At SystemCare Health, clients are introduced to a top-down strategic approach that brings together teams from recruitment, onboarding, credentialing, operations and scheduling, business strategy, and strategic marketing to help physicians meet productivity goals.

Connolley also stated that these teams need to collectively look at how strategic priorities, such as boosting physician productivity, are established and how they are communicated throughout the organization. The teams should appoint an executive champion to focus on sustainable physician productivity programs as well as align operations, strategic marketing, and physician relations teams to ensure continued focus on priority initiatives.

To further improve physician productivity, Connolley stated that healthcare organizations need to identify low-hanging fruit, such as keeping key referrals. Organizations should be tracking where referrals are coming from and if primary care referrals are staying in the healthcare system.

Smaller practices, however, may face more challenges with aligning physician productivity strategies with value-based reimbursement, Connolley pointed out. Many elect to merge with larger healthcare systems to manage the transition, but small groups can boost productivity to maximize value-based care reimbursements.

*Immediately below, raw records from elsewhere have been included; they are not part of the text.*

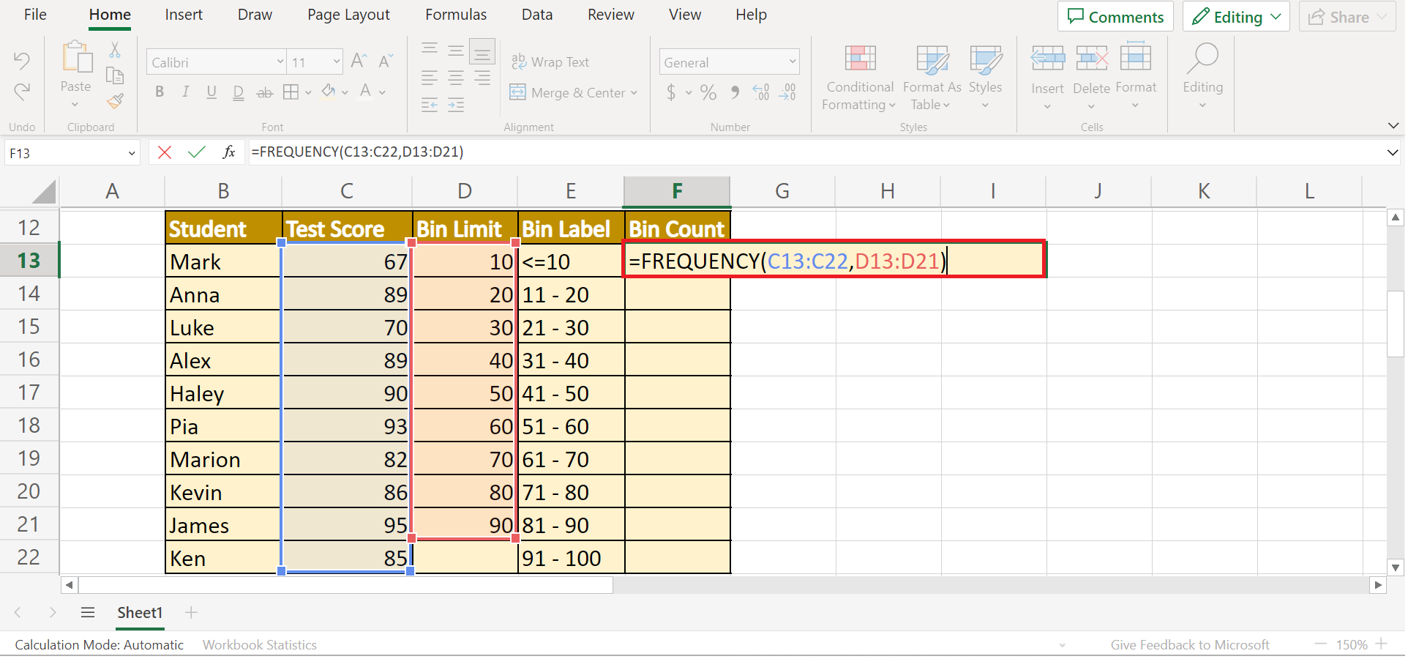Click the Percent Style icon
This screenshot has width=1408, height=659.
pos(708,92)
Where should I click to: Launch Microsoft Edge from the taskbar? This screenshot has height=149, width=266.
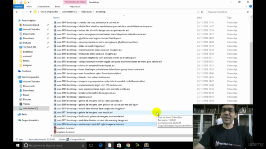point(101,145)
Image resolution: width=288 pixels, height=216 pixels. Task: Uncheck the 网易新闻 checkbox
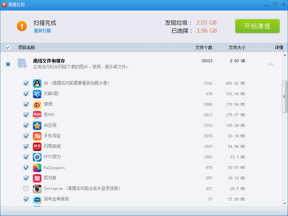pos(26,146)
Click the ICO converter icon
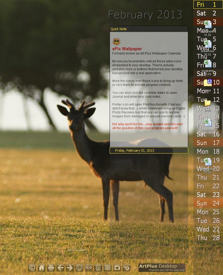Image resolution: width=223 pixels, height=275 pixels. (89, 268)
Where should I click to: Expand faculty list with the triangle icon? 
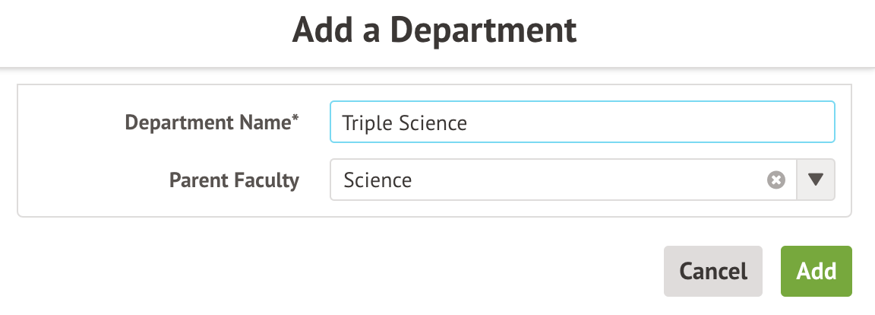click(816, 180)
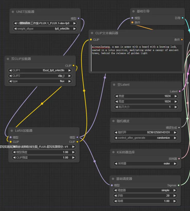This screenshot has height=211, width=190.
Task: Collapse the LoRA加载器 node using its title dot
Action: 12,131
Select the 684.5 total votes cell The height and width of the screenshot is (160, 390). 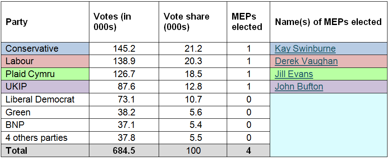pos(124,150)
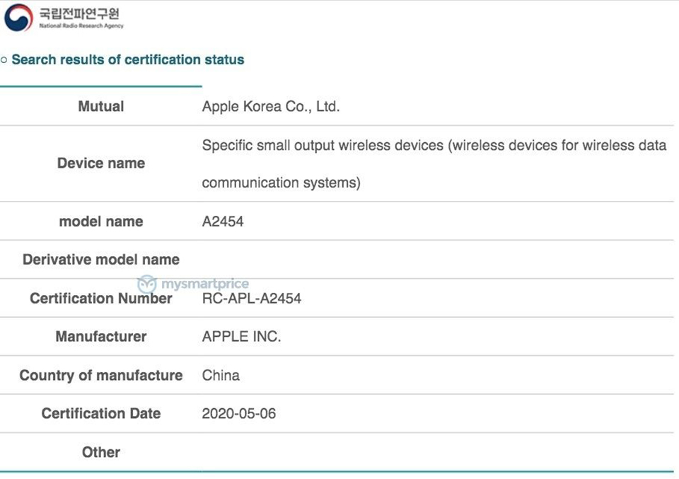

A September Health Affairs study reported that more providers are moving to larger group practices to gain access to more resources that are needed to implement value-based care models. The proportion of providers in practices of nine or fewer physicians decreased from 40.1 percent in 2013 to 35.3 percent in 2015, whereas the number of providers in large practices of 100 or more physicians jumped from 29.6 percent to 35.1 percent in the same time period.

To remain independent, Connolley advised small practice leaders to be more business-minded or seek help with managing the business component of healthcare.

“We know that some of these smaller practices are just working to keep the lights on, but in today’s environment, they need to take a step back and truly apply business principles to their practice,” she said. “In many of these private practices, it’s the doctors who are treating the patients, watching the books, and paying the bills. But by trade, physicians are scientists and they aren’t hardwired for business. Of course, some of them have their MBAs, but they are busy providing patient care.”

“With the way the landscape is moving, these organizations need to have somebody who really understands business and understands what is driving revenue,” she added. “That person needs to ask key business and patient care questions, like what are some of those operational challenges? Are there roadblocks to access to care? Are appointment templates working? Are doctors closing their charts in a timely manner for reimbursement from payers? All of these things come into play with whether a private practice is going to make it or not.”

Small practices should also identify someone to be the quarterback of business and patient experience models, Connolley suggested. The champion should be analyzing data, monitoring key success indictors, and improving access to care.

Connolley concluded by noting that healthcare organizations of all sizes face productivity inefficiencies, especially in light of value-based reimbursement. But organizations need to be open to changing their ways to succeed under new payment models.

“Just because they’ve been doing something the same way for years, it may not be the right way,” Connolley said.